Борух захлопнул дверцу ящика.
— Я тебе не верю, — сказал он. — Когда с этой штукой игрались в прошлый раз, результат мне не понравился. Либо ты всё объясняешь, либо мы всё оставляем как есть. До прояснения картины мира.
— Как скажешь, — неожиданно легко отступила Ольга, — это самый простой, но не единственный путь.
Майор отнес ящик в сейф, запер его на два разных ключа. Один отдал мне.
— На случай, если эта рыжая зарежет меня во сне, — сказал он, то ли шутя, то ли серьёзно.
— Почему ты настроен против неё?
— Она слишком хитрая.

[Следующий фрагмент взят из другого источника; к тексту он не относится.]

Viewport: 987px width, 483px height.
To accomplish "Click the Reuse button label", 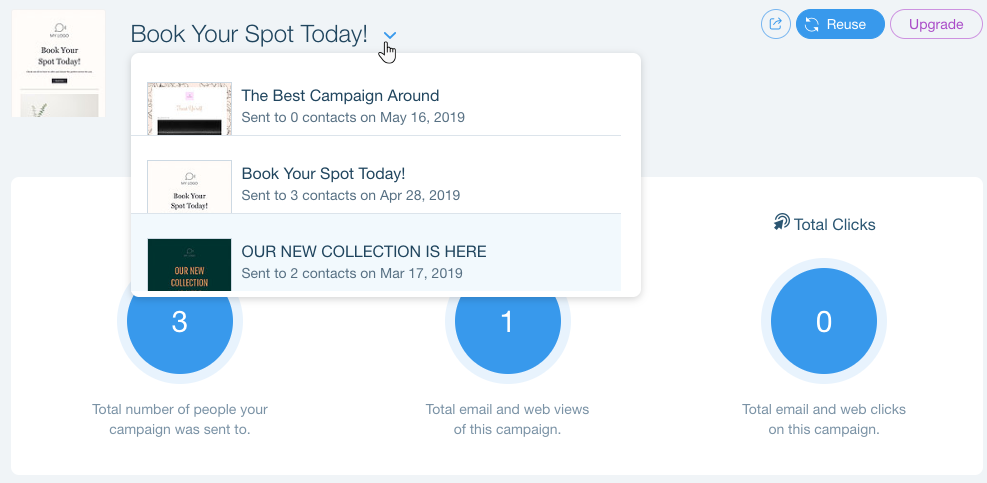I will (846, 25).
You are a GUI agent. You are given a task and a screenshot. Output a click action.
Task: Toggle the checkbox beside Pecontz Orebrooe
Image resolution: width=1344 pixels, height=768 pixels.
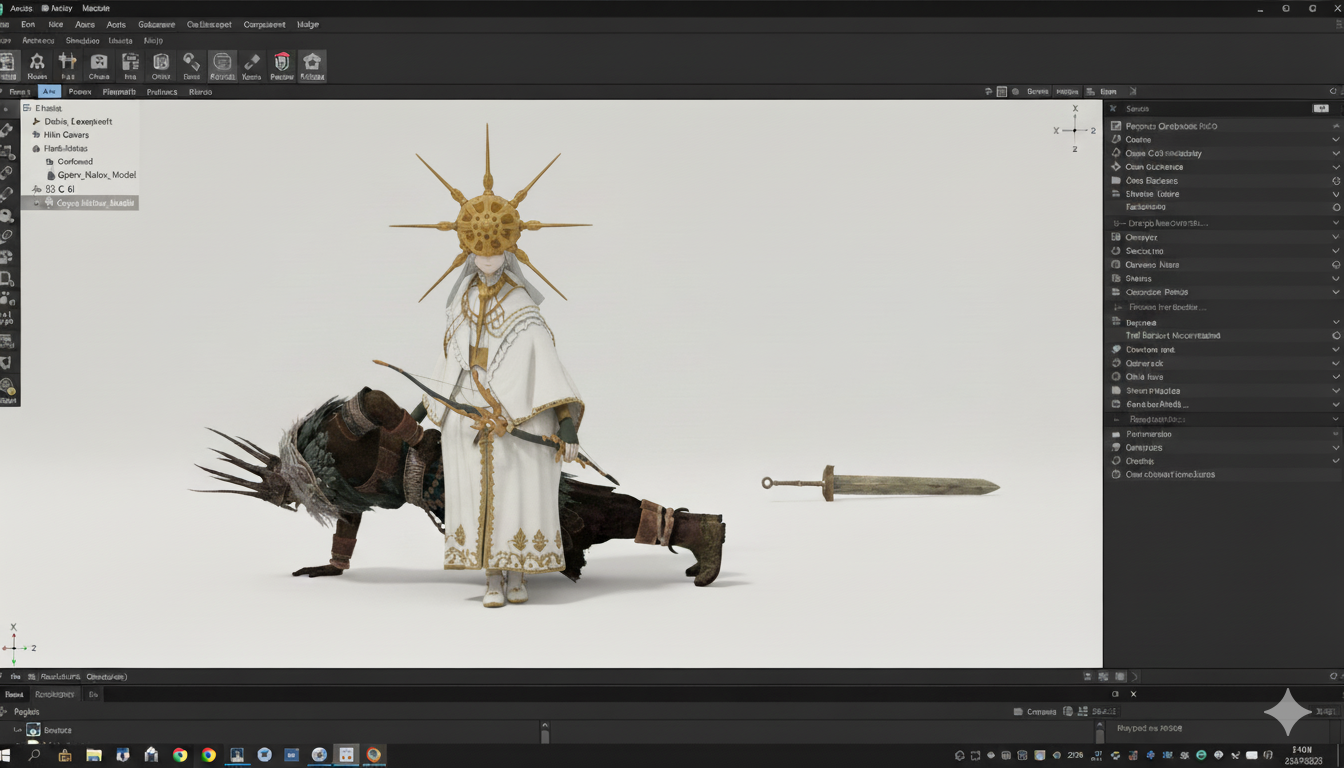(x=1116, y=126)
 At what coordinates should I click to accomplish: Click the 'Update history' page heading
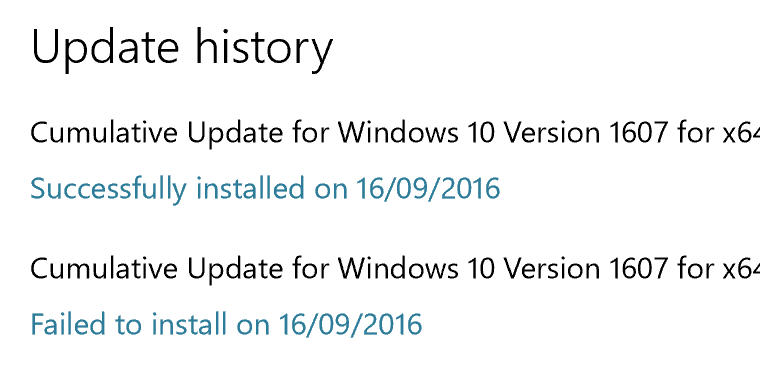[182, 49]
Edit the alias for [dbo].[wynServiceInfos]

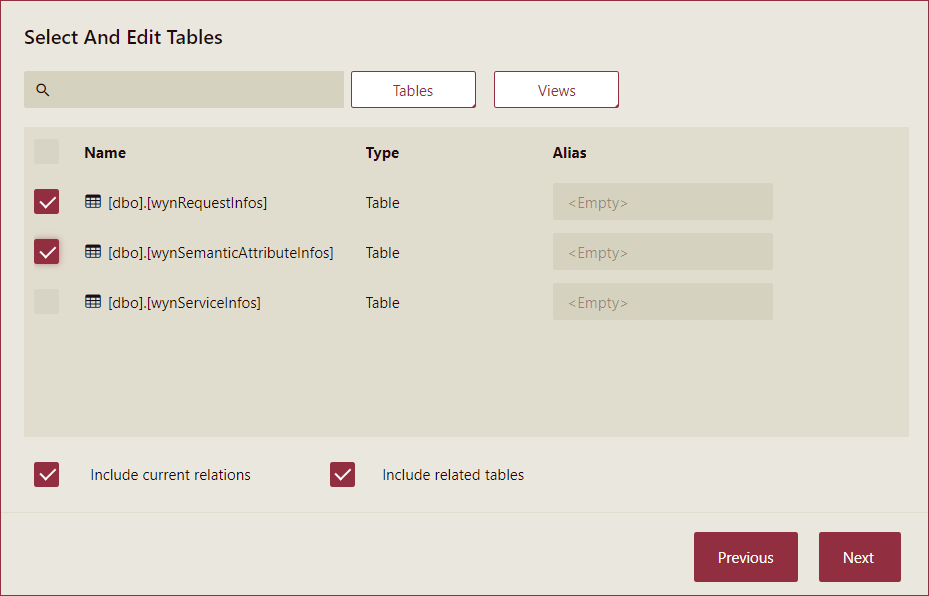point(662,301)
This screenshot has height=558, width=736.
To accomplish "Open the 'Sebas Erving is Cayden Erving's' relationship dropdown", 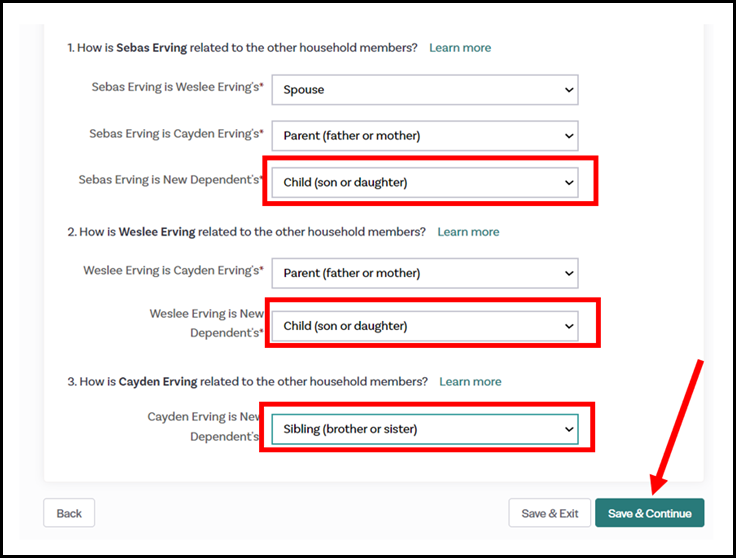I will pyautogui.click(x=412, y=136).
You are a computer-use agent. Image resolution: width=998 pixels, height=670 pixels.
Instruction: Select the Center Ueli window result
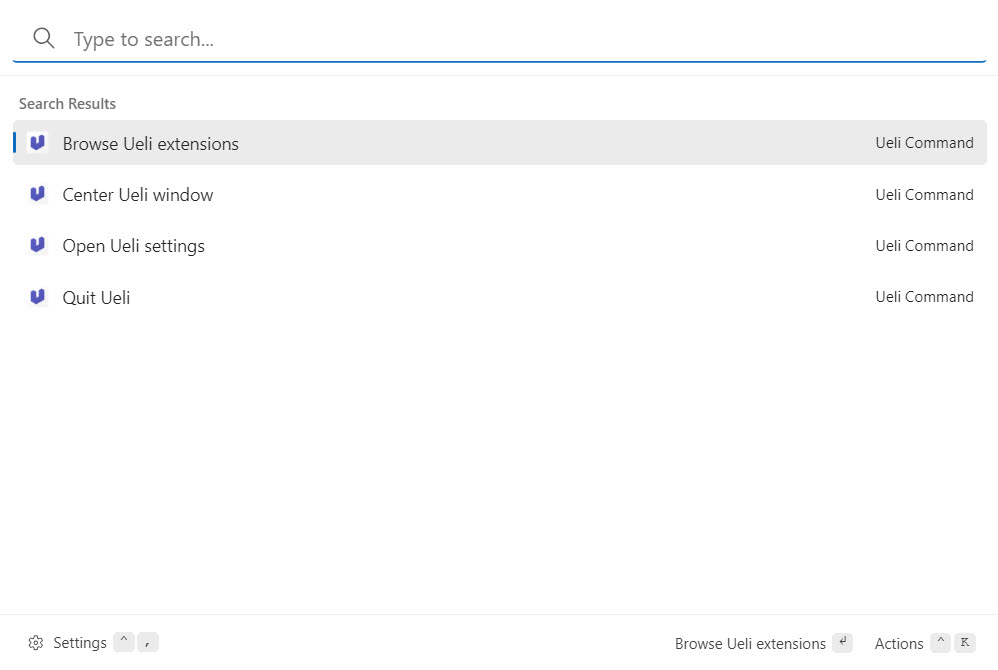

Не люблю таких. И хотелось бы сначала выслушать другую сторону конфликта.
В комнате, которую я решил временно считать своей, тоже есть душ. Вода текла почти без напора и оказалась ледяной настолько, что мне стоило больших усилий не взвизгивать. Но помыться надо было — от футболки так и несло потом, порохом и адреналином. Хорошо, что я прихватил запасное бельё.
— Стирать собираешься? — в дверях стояла бесшумно вошедшая Ольга, глядя на брошенные на полу трусы.
— Я не стираю! — ответил я решительно.
— Принципиальная позиция?
— Если я, вдобавок ко всем прочим достоинствам, буду ещё и стирать, Вселенная не выдержит такого совершенства! Мирозданию придётся убивать котёнка за каждый постиранный мной носок — чтобы восстановить равновесие. Маленького, мягкого, пушистого котёнка с трогательными зелёными глазами! Тебе не жаль маленьких пушистых котят?
— Очень жаль, — засмеялась Ольга. — Поможешь?
Она достала из кармана перевязочный пакет.
— Надо повязку сменить, а одной рукой неудобно… Надеюсь, такой поступок не отразится на поголовье котят во Вселенной?
— Придётся для равновесия совершить что-нибудь неожиданно аморальное… — ответил я самым серьёзным тоном. — Не знаю, что это будет, но я придумаю! Давай сюда руку.
Ольга уселась верхом на стул и положила вытянутую руку мне на плечо. Наклонившись над повязкой, я оказался лицом прямо над вырезом блузки, и, разматывая бинт, изо всех сил боролся с косоглазием. От Ольги приятно пахло женщиной и слегка полынью с миндалём. Когда я размотал повязку, запах усилился, вызывая лёгкое головокружение. Под бинтами оказался лишь тонкий шрам, почти царапина. Попытался вспомнить, сколько времени прошло с тех пор, как её зацепило моей картечью, но не смог — кровь стремительно отлила от головы к совершенно иной части тела.
— Кажется… перевязка тут не нужна…
— И правда… — рыжая подалась вперёд, и мой взгляд сам собой скатился в декольте. — Всё зажило! Но это же не помешает нам совершить что-нибудь неожиданно аморальное? Для равновесия?
Раненая рука переместилась с плеча на шею, потянув мои губы к её губам, а вторая рука отправилась проверить, куда отлила кровь от головы.
Мы совершили довольно много всякого аморального. И это было очень здорово.